An object of class lambdaSelection containing the following components:

opt.lambda

optimal lambda.

crit.coef

coefficients for each lambda given the criterion PC.

criterion

with value "PC".

Details

Path Connectivity (PC) algorithm finds \(\lambda\) by maximizing the biggest drop of connectivity in estimated graphs. We define connectivity by the average geodesic distance between pairs of nodes (see graphDist).
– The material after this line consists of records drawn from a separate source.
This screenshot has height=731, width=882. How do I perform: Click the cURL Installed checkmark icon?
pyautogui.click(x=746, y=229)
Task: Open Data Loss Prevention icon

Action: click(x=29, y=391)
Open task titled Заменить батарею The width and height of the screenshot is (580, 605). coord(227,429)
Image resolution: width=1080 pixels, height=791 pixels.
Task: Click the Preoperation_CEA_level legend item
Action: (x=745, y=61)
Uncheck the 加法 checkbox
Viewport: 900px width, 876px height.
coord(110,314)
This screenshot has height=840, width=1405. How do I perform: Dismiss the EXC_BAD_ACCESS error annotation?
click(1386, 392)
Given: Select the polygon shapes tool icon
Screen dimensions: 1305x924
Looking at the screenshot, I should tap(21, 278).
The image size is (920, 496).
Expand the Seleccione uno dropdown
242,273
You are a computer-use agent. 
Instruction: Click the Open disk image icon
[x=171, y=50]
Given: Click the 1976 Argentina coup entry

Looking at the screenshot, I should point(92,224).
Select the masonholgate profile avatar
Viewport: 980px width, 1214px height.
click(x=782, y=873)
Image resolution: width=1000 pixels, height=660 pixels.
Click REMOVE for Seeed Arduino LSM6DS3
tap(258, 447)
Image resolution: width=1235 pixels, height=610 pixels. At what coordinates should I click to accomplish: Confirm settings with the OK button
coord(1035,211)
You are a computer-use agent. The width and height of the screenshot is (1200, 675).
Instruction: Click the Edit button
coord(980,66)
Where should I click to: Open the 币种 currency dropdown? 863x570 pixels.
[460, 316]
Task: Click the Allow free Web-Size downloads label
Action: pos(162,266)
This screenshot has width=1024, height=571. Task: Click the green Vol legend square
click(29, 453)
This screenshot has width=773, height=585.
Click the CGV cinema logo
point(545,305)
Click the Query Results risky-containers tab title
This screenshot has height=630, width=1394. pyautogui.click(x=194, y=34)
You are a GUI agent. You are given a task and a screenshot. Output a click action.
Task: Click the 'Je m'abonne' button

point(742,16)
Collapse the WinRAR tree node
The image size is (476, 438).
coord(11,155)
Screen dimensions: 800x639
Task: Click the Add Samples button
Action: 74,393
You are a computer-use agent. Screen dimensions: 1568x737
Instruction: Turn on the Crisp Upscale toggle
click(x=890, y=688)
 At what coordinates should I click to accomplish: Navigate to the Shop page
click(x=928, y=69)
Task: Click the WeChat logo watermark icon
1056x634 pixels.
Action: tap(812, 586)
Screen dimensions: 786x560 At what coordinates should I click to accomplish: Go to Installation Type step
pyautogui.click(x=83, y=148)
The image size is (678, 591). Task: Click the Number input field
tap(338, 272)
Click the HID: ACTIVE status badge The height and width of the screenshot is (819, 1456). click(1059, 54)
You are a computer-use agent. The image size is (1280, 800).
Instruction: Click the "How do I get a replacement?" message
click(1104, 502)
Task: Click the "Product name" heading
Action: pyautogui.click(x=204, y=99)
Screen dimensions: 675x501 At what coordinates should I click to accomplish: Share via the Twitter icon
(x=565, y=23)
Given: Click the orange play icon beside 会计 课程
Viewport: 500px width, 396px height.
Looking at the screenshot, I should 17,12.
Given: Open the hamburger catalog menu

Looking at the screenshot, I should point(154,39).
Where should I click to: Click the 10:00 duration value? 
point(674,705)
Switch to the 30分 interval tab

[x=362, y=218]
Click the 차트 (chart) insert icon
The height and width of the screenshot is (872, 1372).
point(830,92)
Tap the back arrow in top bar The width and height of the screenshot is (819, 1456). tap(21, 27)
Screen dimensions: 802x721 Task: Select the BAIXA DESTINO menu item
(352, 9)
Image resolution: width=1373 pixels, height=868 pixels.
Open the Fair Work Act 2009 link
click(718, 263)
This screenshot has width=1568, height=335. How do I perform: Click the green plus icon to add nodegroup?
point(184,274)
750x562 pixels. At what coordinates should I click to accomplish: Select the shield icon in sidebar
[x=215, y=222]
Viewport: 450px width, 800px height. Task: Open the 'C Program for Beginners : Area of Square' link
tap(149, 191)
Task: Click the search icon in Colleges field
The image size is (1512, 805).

PC gives a fast and suitable way to select \(\lambda\) when there are distinct clusters in the data. Given two graphs, corresponding to two consecutive \(\lambda\)'s, the difference between the average geodesic distance will be large if the first graph contains edges that connect different clusters which are not present in the second graph.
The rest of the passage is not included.